| THE EXERCISE |
Please format every line of the items below as a Markdown table with the columns "Row" and "Line", numbering each row and leaving out blank lines.

| GIVEN INFORMATION |
**********

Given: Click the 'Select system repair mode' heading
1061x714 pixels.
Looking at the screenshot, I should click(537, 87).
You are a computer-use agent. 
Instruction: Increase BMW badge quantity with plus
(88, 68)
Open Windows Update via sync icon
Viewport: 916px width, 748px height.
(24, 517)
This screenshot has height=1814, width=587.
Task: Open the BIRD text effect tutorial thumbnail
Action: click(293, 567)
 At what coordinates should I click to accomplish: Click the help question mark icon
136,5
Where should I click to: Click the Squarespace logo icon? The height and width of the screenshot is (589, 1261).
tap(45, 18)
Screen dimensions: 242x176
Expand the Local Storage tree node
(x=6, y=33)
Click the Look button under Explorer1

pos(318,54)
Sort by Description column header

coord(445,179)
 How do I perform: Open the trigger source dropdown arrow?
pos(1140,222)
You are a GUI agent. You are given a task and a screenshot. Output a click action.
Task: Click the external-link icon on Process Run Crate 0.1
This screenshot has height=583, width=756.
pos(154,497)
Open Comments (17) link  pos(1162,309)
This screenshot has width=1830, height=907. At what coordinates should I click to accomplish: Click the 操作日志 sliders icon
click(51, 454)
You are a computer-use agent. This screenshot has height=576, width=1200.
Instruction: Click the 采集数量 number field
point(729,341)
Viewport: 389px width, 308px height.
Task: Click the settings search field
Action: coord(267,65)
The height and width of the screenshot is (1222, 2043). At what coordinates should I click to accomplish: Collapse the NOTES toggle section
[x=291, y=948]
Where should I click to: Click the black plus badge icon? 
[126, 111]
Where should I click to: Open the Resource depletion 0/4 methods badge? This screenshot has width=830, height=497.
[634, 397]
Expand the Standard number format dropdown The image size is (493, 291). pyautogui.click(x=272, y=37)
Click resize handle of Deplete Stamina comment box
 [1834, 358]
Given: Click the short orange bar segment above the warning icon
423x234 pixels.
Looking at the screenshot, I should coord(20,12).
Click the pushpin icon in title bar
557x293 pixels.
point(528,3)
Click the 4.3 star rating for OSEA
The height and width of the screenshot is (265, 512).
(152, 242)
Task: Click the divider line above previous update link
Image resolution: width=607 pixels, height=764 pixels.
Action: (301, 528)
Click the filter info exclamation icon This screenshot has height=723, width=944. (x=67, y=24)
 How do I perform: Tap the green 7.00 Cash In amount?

**********

| SOLUTION TO THIS PROBLEM |
| Row | Line |
|---|---|
| 1 | Given: Click the 'Select system repair mode' heading |
| 2 | 1061x714 pixels. |
| 3 | Looking at the screenshot, I should click(537, 87). |
| 4 | You are a computer-use agent.  |
| 5 | Instruction: Increase BMW badge quantity with plus |
| 6 | (88, 68) |
| 7 | Open Windows Update via sync icon |
| 8 | Viewport: 916px width, 748px height. |
| 9 | (24, 517) |
| 10 | This screenshot has height=1814, width=587. |
| 11 | Task: Open the BIRD text effect tutorial thumbnail |
| 12 | Action: click(293, 567) |
| 13 |  At what coordinates should I click to accomplish: Click the help question mark icon |
| 14 | 136,5 |
| 15 | Where should I click to: Click the Squarespace logo icon? The height and width of the screenshot is (589, 1261). |
| 16 | tap(45, 18) |
| 17 | Screen dimensions: 242x176 |
| 18 | Expand the Local Storage tree node |
| 19 | (x=6, y=33) |
| 20 | Click the Look button under Explorer1 |
| 21 | pos(318,54) |
| 22 | Sort by Description column header |
| 23 | coord(445,179) |
| 24 |  How do I perform: Open the trigger source dropdown arrow? |
| 25 | pos(1140,222) |
| 26 | You are a GUI agent. You are given a task and a screenshot. Output a click action. |
| 27 | Task: Click the external-link icon on Process Run Crate 0.1 |
| 28 | This screenshot has height=583, width=756. |
| 29 | pos(154,497) |
| 30 | Open Comments (17) link  pos(1162,309) |
| 31 | This screenshot has width=1830, height=907. At what coordinates should I click to accomplish: Click the 操作日志 sliders icon |
| 32 | click(51, 454) |
| 33 | You are a computer-use agent. This screenshot has height=576, width=1200. |
| 34 | Instruction: Click the 采集数量 number field |
| 35 | point(729,341) |
| 36 | Viewport: 389px width, 308px height. |
| 37 | Task: Click the settings search field |
| 38 | Action: coord(267,65) |
| 39 | The height and width of the screenshot is (1222, 2043). At what coordinates should I click to accomplish: Collapse the NOTES toggle section |
| 40 | [x=291, y=948] |
| 41 | Where should I click to: Click the black plus badge icon?  |
| 42 | [126, 111] |
| 43 | Where should I click to: Open the Resource depletion 0/4 methods badge? This screenshot has width=830, height=497. |
| 44 | [634, 397] |
| 45 | Expand the Standard number format dropdown The image size is (493, 291). pyautogui.click(x=272, y=37) |
| 46 | Click resize handle of Deplete Stamina comment box |
| 47 |  [1834, 358] |
| 48 | Given: Click the short orange bar segment above the warning icon |
| 49 | 423x234 pixels. |
| 50 | Looking at the screenshot, I should coord(20,12). |
| 51 | Click the pushpin icon in title bar |
| 52 | 557x293 pixels. |
| 53 | point(528,3) |
| 54 | Click the 4.3 star rating for OSEA |
| 55 | The height and width of the screenshot is (265, 512). |
| 56 | (152, 242) |
| 57 | Task: Click the divider line above previous update link |
| 58 | Image resolution: width=607 pixels, height=764 pixels. |
| 59 | Action: (301, 528) |
| 60 | Click the filter info exclamation icon This screenshot has height=723, width=944. (x=67, y=24) |
| 61 |  How do I perform: Tap the green 7.00 Cash In amount? |